I've had more fun conducting these interviews than I have in just about any other journalistic endeavor to date, so I'm enormously happy to unveil this latest chapter of HMB. The other HMB Podcast episodes I've recorded so far have been a blast, and I can't wait for you to hear them.

Hope you enjoy! And stay tuned for episode 2 sometime in March.

Update: You can now hear and subscribe to the podcast in iTunes.

Tuesday, February 12, 2019

Lately (2/12/19)

*An interview with La Dispute's Jordan Dreyer about the band's history and new LP. To my ears, this band made one of the best rock albums of the past decade or so with 2014's Rooms of the House, which I discussed a bit here. Their other albums are also excellent, and that includes Panorama, out next month. LD are one of those bands who are already legendary in their niche ("post-hardcore," "emo," what have you), but anyone who appreciates intense, well-crafted, thought-/feeling-provoking rock really needs to check in with them.

*A review of January's Black Flags Over Brooklyn fest. Kim Kelly put together something really special with this one. Caught some extraordinary sets that weekend and tried to do 'em justice.

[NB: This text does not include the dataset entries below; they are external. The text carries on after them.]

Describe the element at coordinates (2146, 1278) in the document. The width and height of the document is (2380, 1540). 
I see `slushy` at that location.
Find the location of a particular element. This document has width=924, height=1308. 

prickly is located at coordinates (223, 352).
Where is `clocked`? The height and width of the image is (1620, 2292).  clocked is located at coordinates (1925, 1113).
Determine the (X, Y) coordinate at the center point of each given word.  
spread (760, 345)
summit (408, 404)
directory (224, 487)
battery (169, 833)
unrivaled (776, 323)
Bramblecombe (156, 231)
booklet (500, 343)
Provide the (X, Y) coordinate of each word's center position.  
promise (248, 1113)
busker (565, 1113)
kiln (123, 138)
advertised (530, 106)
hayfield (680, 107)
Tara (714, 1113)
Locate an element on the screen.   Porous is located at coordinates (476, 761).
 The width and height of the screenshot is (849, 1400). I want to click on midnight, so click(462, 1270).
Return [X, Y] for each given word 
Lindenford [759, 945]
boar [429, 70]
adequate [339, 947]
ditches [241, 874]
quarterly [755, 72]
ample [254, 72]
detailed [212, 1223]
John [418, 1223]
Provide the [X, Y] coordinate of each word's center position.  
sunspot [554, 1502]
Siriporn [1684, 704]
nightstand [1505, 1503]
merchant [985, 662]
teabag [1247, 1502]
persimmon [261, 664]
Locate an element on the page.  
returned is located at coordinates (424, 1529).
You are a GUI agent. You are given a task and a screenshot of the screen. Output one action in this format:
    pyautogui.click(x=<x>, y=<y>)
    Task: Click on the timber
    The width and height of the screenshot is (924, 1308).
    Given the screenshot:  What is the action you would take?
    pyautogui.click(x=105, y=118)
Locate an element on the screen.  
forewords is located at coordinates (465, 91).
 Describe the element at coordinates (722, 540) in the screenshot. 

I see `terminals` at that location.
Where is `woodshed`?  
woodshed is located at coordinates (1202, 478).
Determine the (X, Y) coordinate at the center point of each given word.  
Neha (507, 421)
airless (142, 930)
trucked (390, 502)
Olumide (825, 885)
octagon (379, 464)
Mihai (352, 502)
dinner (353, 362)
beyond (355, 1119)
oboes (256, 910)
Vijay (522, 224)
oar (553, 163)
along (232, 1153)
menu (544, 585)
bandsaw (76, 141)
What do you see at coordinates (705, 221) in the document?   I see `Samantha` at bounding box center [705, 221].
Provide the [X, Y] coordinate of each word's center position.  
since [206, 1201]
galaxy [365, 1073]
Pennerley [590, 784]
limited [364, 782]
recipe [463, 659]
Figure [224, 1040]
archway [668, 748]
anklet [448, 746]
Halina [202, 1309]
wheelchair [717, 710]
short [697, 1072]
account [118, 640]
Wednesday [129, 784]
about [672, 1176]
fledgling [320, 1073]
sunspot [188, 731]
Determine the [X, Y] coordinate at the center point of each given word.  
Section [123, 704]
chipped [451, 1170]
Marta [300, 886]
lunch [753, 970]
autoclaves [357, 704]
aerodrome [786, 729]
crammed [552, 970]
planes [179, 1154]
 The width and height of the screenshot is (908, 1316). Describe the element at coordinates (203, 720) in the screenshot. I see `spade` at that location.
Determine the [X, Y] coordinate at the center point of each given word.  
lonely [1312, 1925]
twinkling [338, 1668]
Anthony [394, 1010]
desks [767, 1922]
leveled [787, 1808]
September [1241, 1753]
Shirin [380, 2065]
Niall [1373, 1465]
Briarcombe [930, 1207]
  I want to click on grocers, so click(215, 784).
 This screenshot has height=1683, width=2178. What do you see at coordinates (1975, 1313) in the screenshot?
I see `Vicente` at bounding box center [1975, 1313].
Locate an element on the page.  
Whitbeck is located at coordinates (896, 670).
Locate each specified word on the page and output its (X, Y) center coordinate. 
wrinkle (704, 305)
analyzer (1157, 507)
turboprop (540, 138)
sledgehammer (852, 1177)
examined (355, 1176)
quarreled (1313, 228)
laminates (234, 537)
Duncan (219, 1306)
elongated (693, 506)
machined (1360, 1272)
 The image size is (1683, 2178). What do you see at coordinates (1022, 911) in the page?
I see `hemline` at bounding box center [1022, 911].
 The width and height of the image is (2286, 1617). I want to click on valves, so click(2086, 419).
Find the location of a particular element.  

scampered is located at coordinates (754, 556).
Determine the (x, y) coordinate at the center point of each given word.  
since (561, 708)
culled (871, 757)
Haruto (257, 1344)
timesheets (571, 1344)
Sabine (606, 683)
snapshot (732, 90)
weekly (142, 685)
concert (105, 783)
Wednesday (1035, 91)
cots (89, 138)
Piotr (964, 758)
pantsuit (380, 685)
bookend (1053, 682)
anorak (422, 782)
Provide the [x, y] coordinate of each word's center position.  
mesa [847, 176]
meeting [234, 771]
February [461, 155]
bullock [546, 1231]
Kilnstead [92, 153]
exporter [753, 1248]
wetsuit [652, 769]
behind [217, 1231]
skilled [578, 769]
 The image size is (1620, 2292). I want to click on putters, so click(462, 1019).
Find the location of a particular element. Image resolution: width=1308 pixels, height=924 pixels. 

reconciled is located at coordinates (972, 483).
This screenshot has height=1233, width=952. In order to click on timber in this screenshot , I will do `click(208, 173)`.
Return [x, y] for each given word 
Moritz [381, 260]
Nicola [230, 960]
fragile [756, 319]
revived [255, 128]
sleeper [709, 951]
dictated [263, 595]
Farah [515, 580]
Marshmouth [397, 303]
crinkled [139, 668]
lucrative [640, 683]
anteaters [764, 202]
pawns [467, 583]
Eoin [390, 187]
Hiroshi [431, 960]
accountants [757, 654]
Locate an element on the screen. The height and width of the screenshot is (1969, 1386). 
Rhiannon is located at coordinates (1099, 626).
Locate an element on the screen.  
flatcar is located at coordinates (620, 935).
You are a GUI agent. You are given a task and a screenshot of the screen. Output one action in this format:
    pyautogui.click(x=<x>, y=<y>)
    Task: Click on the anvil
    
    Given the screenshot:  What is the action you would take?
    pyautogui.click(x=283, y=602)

*Wrote up a couple new tracks by James Brandon Lewis and Angel Bat Dawid, respectively, both very much worth your time.

More soon…

Monday, January 14, 2019

Lately (1/14/19)

Happy New Year, and welcome once again to this little corner of the internet. As ever, if you're reading this, I appreciate your kind attention and do not take it for granted. Cheers to you. Onward!

Here are:

*A rundown of my 2019 Winter Jazzfest faves. I only caught a tiny fraction of what went down at the fest, but still managed to hear a broad array of world-class groups. I'm happy that WJF is now a firmly entrenched annual staple of the NYC concert calendar, and I look forward to many more.

*A piece on the Jawbox reunion, with commentary from three of the four members. I'm a huge fan of this band, and have been for around 25 years, so this was simply an honor and a pleasure to put together. See also an older DFSBP piece in which I delve into some of the reasons I find their music so inspired/inspiring.

*A brief write-up on the latest from Krallice, which I would not hesitate to name one of New York's, and the world's, premier avant-garde ensembles, regardless of genre. More on them, and what they mean to me, here.